A Fractional Variational Approach for Modelling Dissipative Mechanical Systems: Continuous and Discrete Settings

TL;DR

This paper introduces a fractional variational principle using Riemann-Liouville derivatives to model dissipative mechanical systems, providing invariant equations in continuous and discrete settings that account for energy loss and are reversible in time.

Contribution

It develops a novel fractional variational framework for dissipative systems, including a discrete analogue, with invariance properties and specific restrictions on variations.

Findings

Derivation of fractional Euler-Lagrange equations for dissipative systems.

Invariance of equations under linear change of variables and time reversal.

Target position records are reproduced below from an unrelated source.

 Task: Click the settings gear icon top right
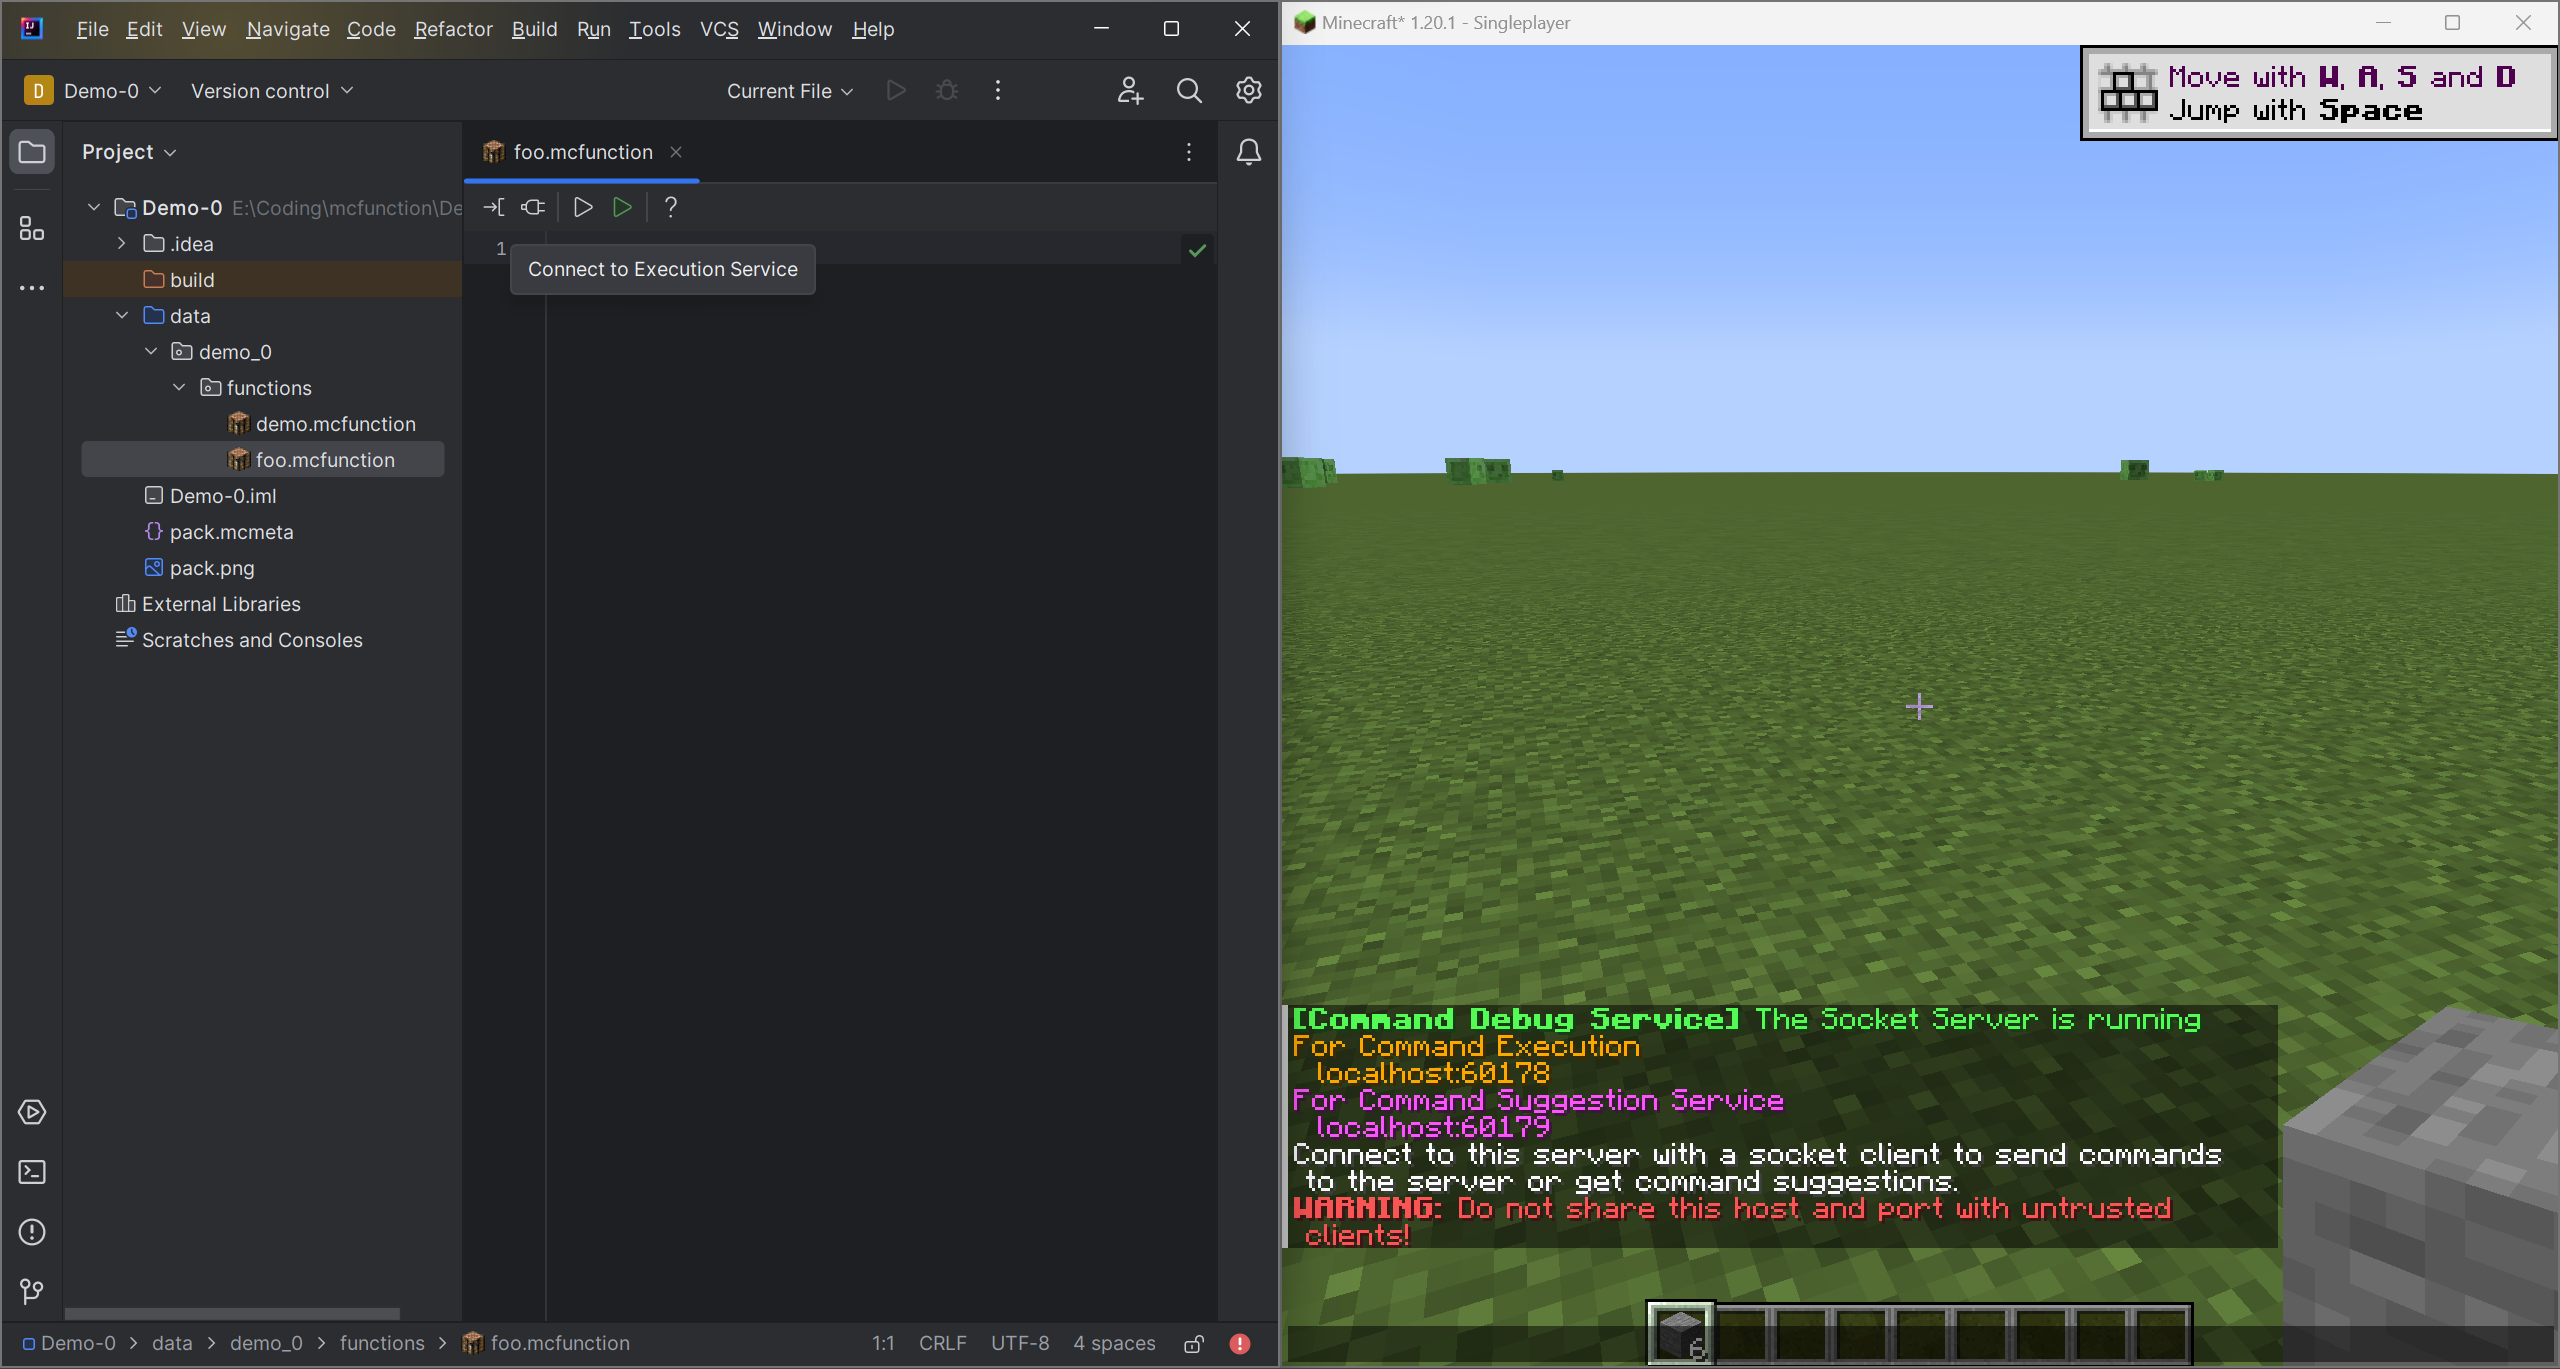[1248, 90]
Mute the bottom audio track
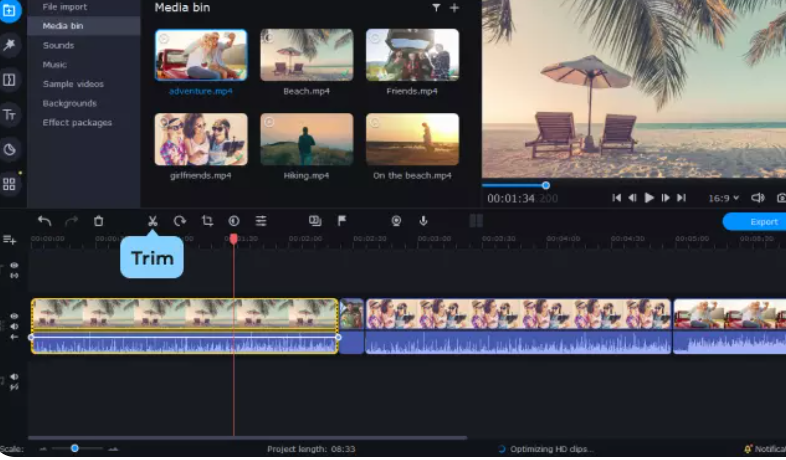 [x=14, y=378]
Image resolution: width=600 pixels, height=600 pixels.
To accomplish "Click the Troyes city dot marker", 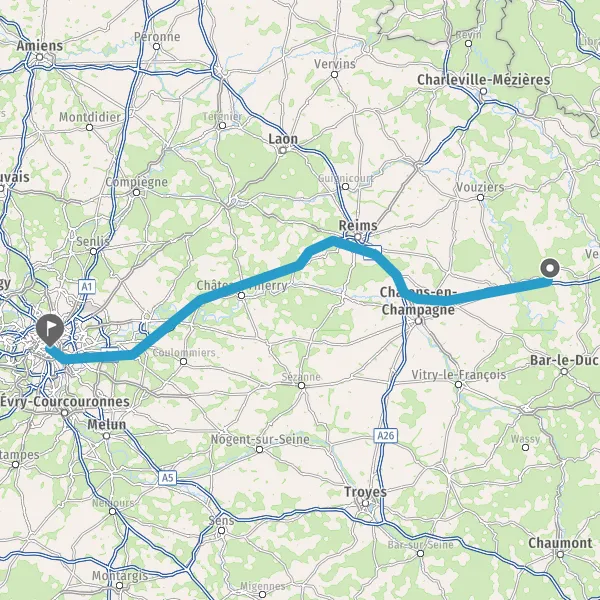I will click(x=365, y=503).
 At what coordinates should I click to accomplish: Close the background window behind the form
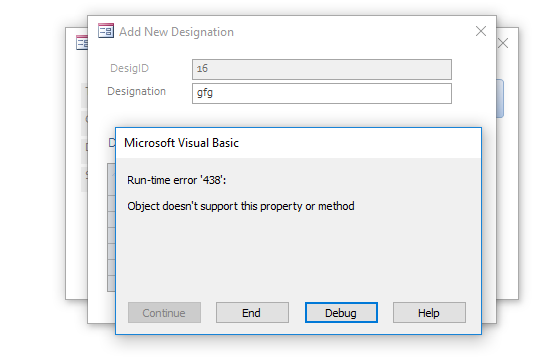(x=503, y=43)
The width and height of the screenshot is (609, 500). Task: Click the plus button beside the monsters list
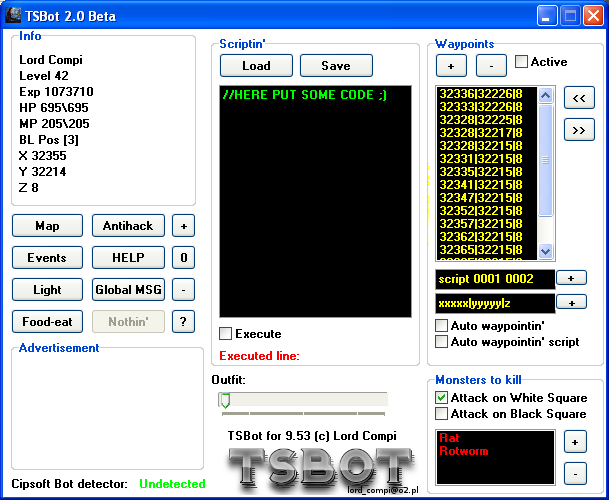click(x=576, y=441)
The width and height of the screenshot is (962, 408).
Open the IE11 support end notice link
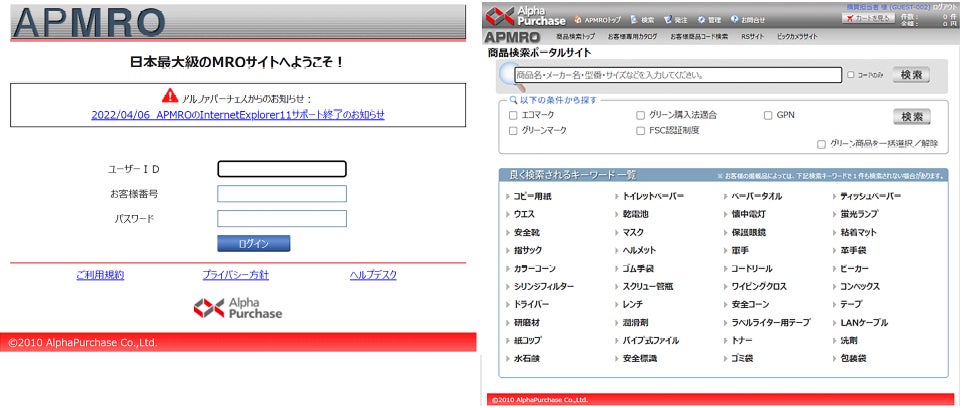(x=238, y=115)
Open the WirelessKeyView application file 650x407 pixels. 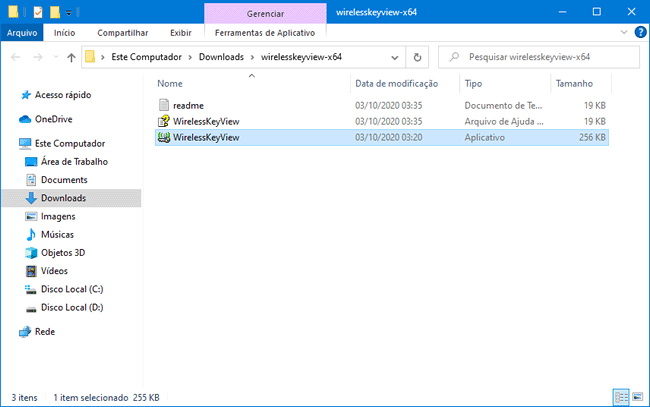(x=205, y=137)
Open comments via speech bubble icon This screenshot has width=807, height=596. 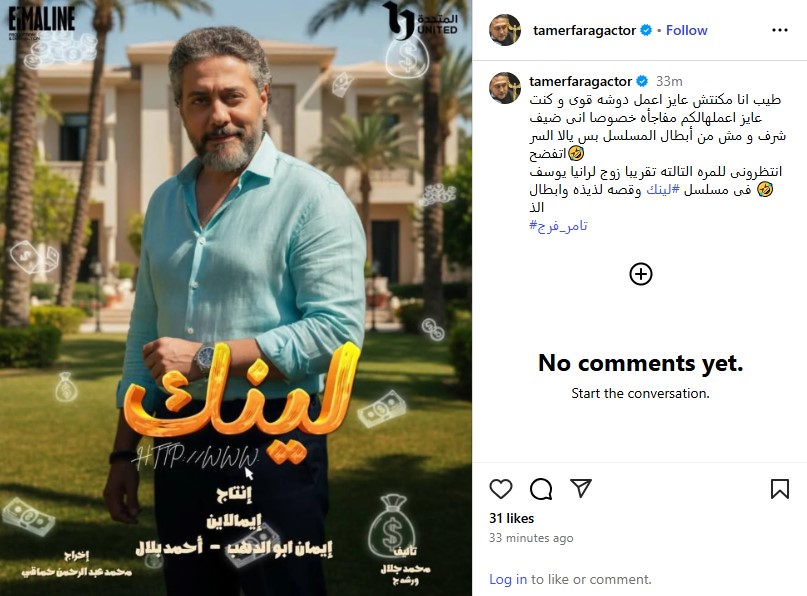541,488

Discrete equations accurately approximate continuous fractional equations.

Abstract

Employing a phase space which includes the (Riemann-Liouville) fractional derivative of curves evolving on real space, we develop a restricted variational principle for Lagrangian systems yielding the so-called restricted fractional Euler-Lagrange equations (both in the continuous and discrete settings), which, as we show, are invariant under linear change of variables. This principle relies on a particular restriction upon the admissible variation of the curves. In the case of the half-derivative and mechanical Lagrangians, i.e. kinetic minus potential energy, the restricted fractional Euler-Lagrange equations model a dissipative system in both directions of time, summing up to a set of equations that is invariant under time reversal. Finally, we show that the discrete equations are a meaningful discretisation of the continuous ones.